During the Dutch immigration of the 1940's-50's in Canada, members (often? sometimes?) came to CRC's with membership statements in hand. The reformed churches they left behind, said farewell, gave them an attestation of their life and faith in the local church, and removed them from the membership list of that church they were leaving.  The responsibility of a member moving away to find another church home is their own.  In our context we have returned closer to that practice again.  If a member is moving out of town permanently, we encourage them before they leave to find a new church home in their new locale, even make some suggestions and may even contact a potential church ti give them a heads up.  But after they move, it is one more email or call (if they have given us a forwarding contact info) to check if they have found a church home and that we will be removing them off our membership list.  We offer to send them a membership statement if that helps them find a church home. 

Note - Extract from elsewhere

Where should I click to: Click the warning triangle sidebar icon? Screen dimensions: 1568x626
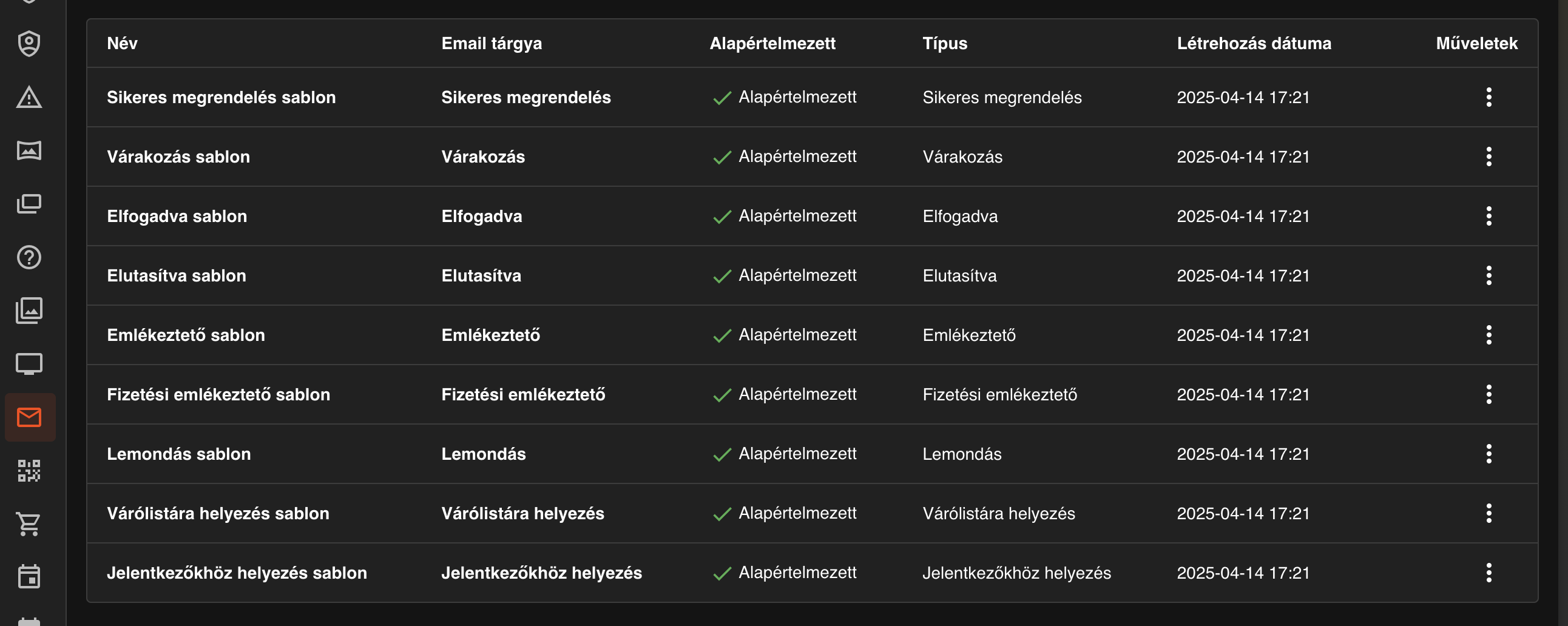(x=29, y=97)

Sometimes, even years later, some former member will contact us to "transfer their membership" to some church they are a part of now.  We go ahead and send a transfer on their behalf, noting the date they moved away from our church.  If someone needs a statement of membership history with us, it is no problem to send that along any time after they have left.  This is all for those who move away.

For those who still live locally but cease to be a part of the congregation, after connecting with them to discern the reasons, and if there is no cause for any discipline, we inform them that their membership here will be lapsed unless they return to active participation in the our congregation again.  And if they do return in the future, we let them know that we would welcome them back with open arms.  Want to worship elsewhere? No harm, no foul, just know that where you are worshipping is the church that you should actively support and be engaged with.  This whole process has brought some closure to discussions that have been spinning over and over again at Council for years.  We have gone from about 65 inactive persons to about 15. 

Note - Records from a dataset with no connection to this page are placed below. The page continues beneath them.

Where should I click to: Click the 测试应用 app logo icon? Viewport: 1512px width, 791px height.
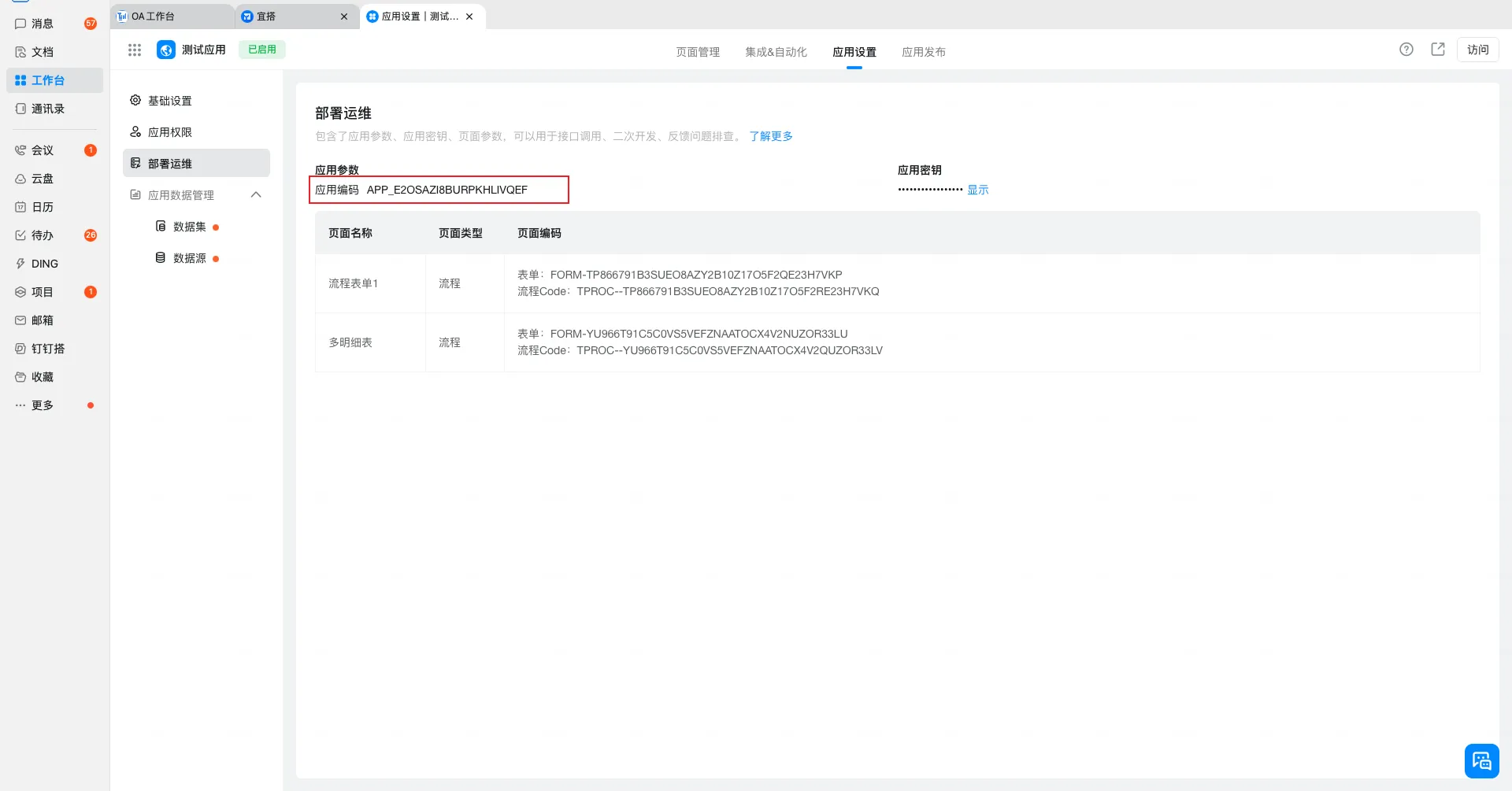166,50

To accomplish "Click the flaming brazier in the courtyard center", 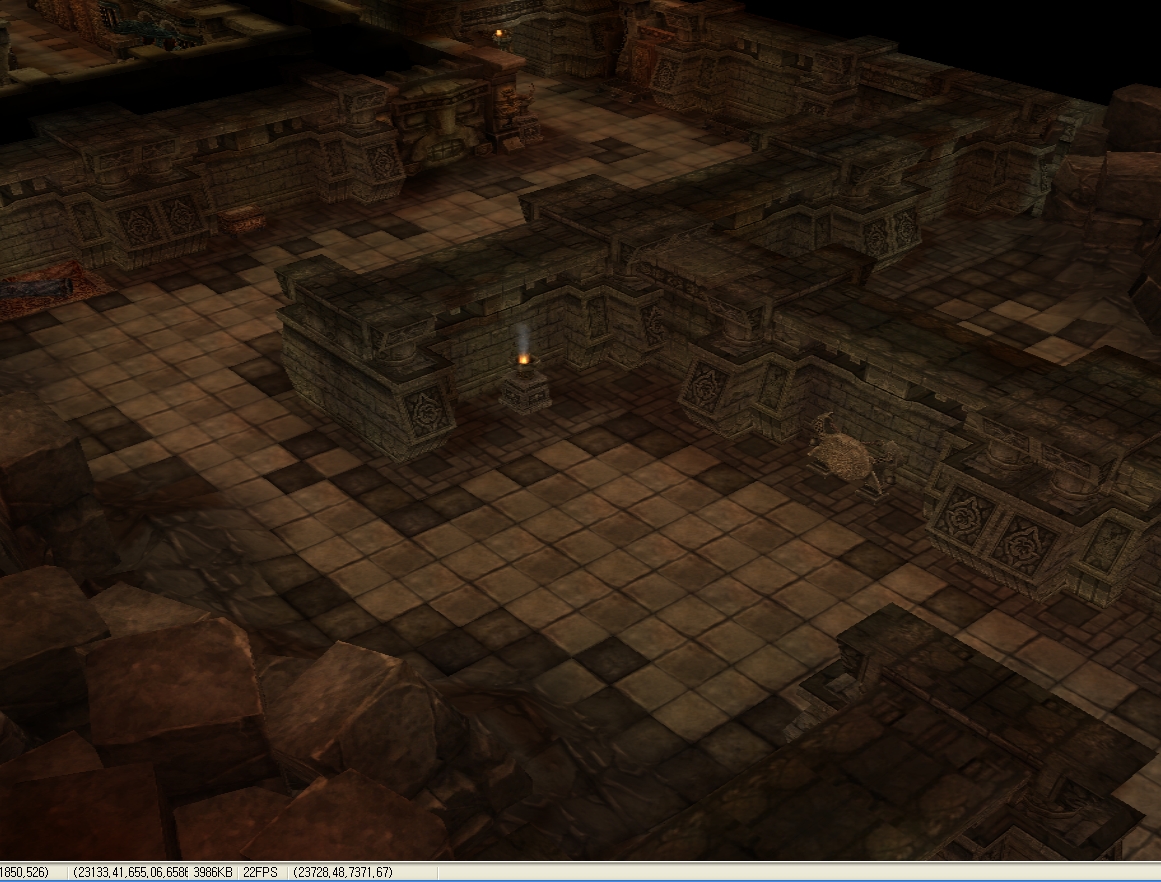I will [524, 382].
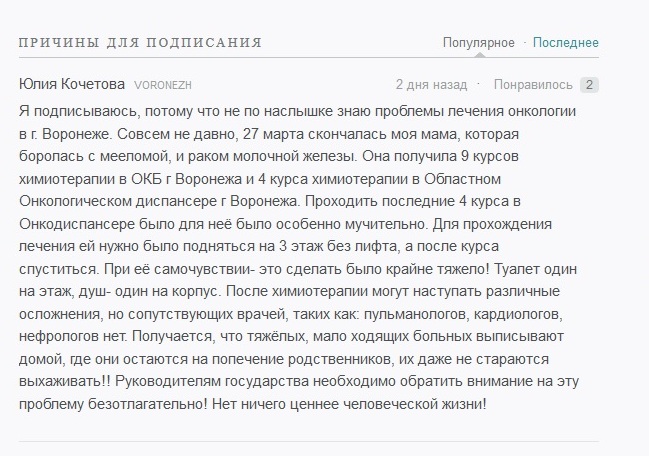Click the '2 дня назад' timestamp
Image resolution: width=649 pixels, height=456 pixels.
coord(431,85)
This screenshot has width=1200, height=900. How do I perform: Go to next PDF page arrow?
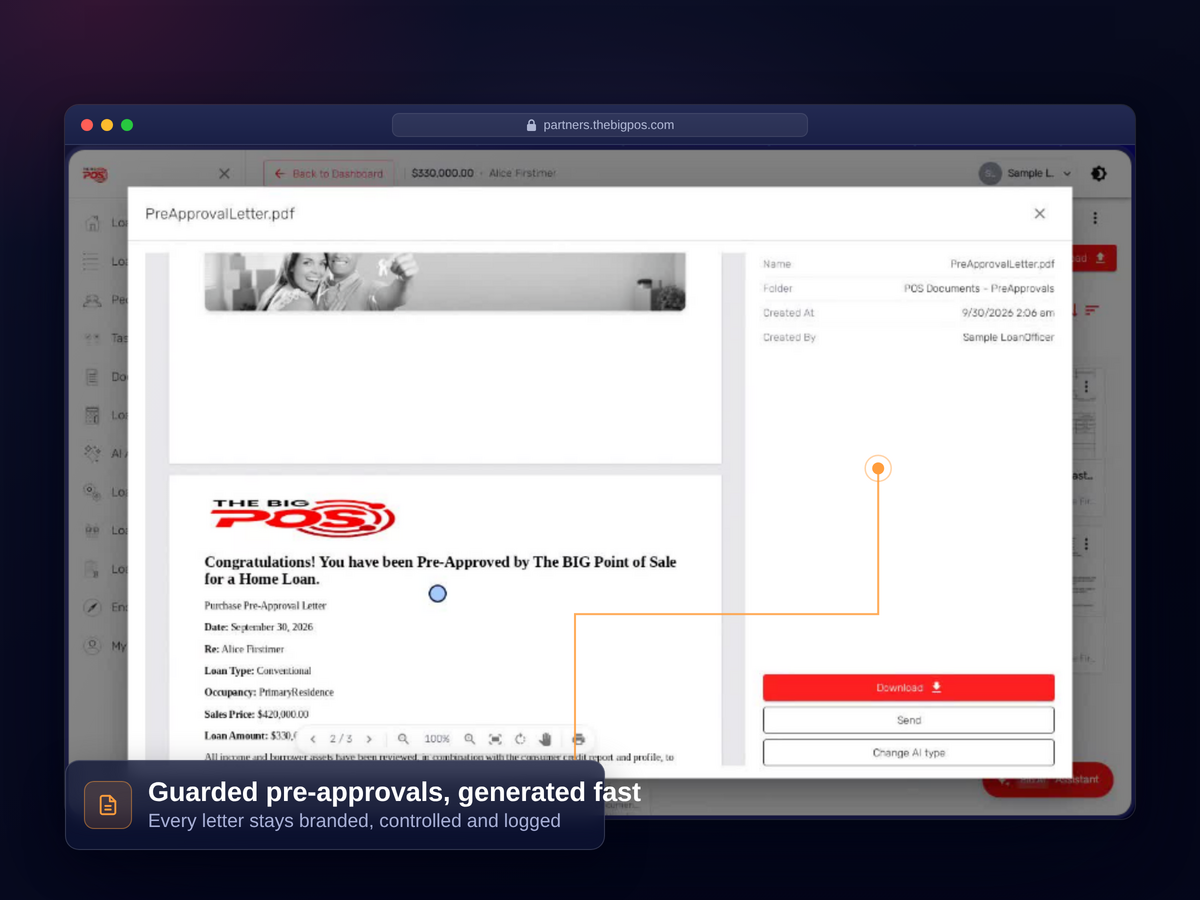pos(369,739)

And once sort of "caught up" we are also working to build better tracking methods to know far sooner that someone is no longer showing up at worship or elsewhere in the church's ministry.  This of course does not apply to shut-ins, deployed military persons, or students away at school or temporary absenses because of work. 

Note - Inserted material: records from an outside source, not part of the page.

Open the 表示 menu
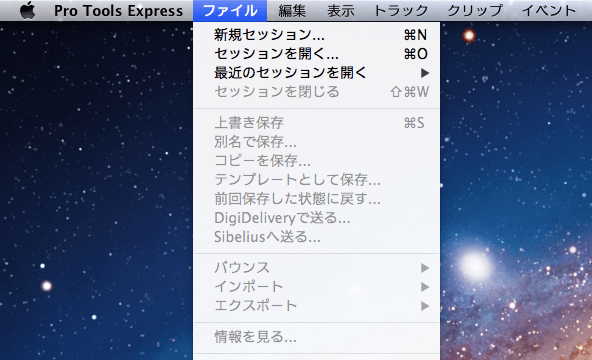 pos(341,11)
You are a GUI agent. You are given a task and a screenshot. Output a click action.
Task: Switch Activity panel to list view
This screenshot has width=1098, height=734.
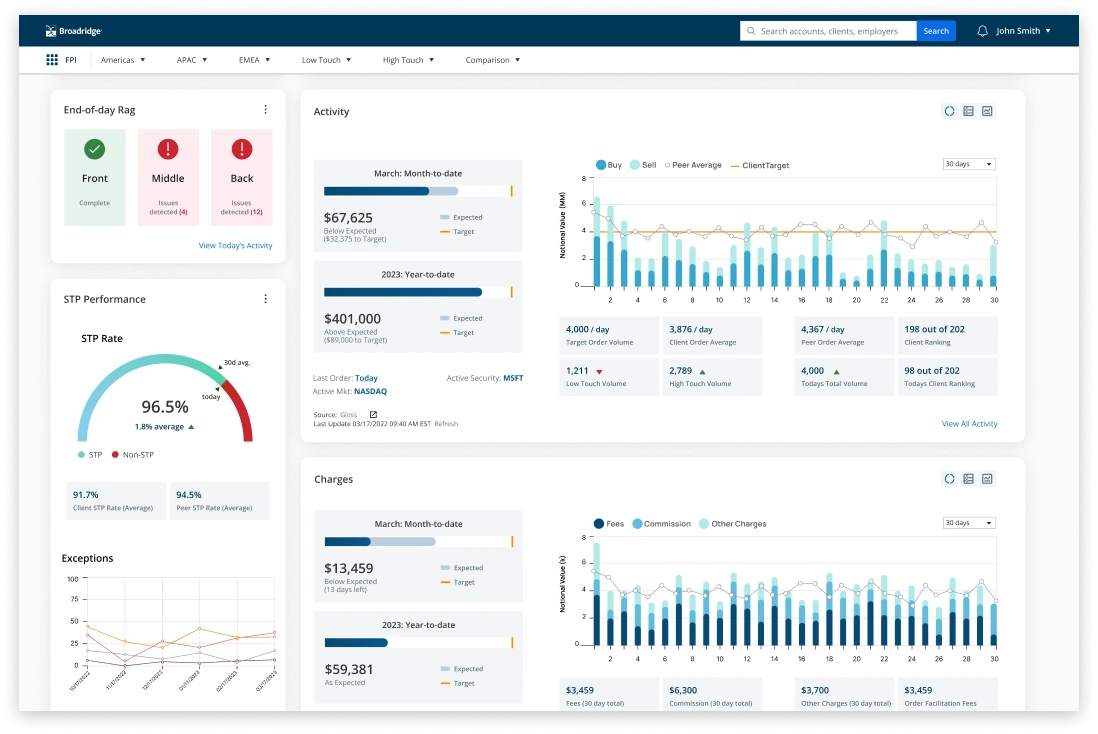[968, 111]
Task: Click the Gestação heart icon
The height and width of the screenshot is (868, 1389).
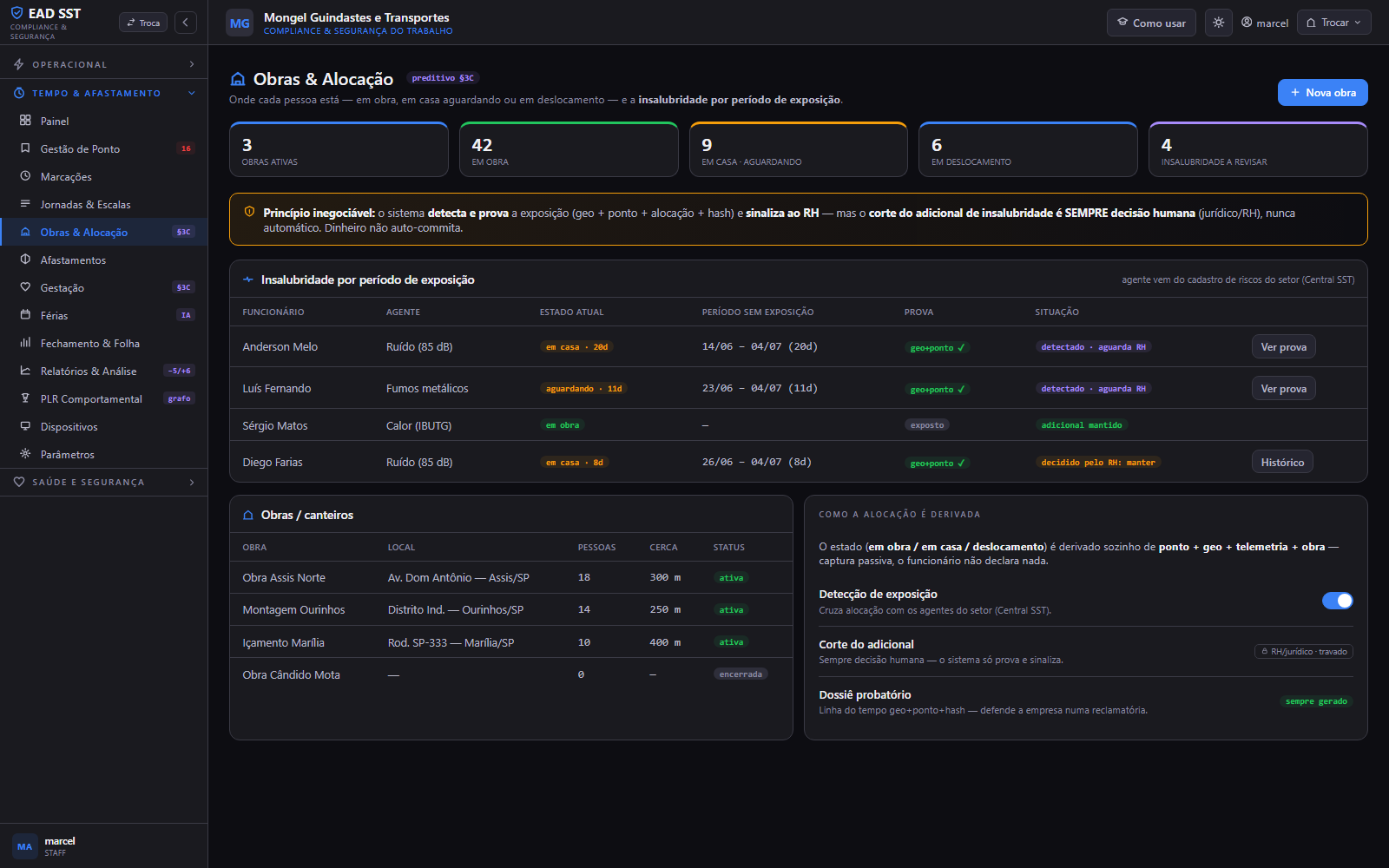Action: (25, 287)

I believe the whole situation that we generally assume people know what membership means and entails, needs to move toward up front, intentional, regularly verbalized realities of membership (being discipled, worshipping, giving financially and time and talents, reaching and serving others in the church or community, praying and being in the Word, etc).  We need to build a culture of accountability to and openness with one another as fellow disciples.  Perhaps in the adult profession of faith form we should re-word the question that touches on submitting to the church's authority to resemble the 1995 form for children's profession of faith, "Will you allow us, your church family, to encourage you in your faith and hold you responsible to your commitment to Jesus and His church?"  And if we understand "church" to be inclusinve of but also beyond our local congregation and denomination, then perhaps we can stop using up time and energy on persons who are simply following Jesus in another congregation or denomination, and start spending time and energy reaching people who don't  know or have walked away from Jesus and His Church.  Thanks for reading all this!  You are patient!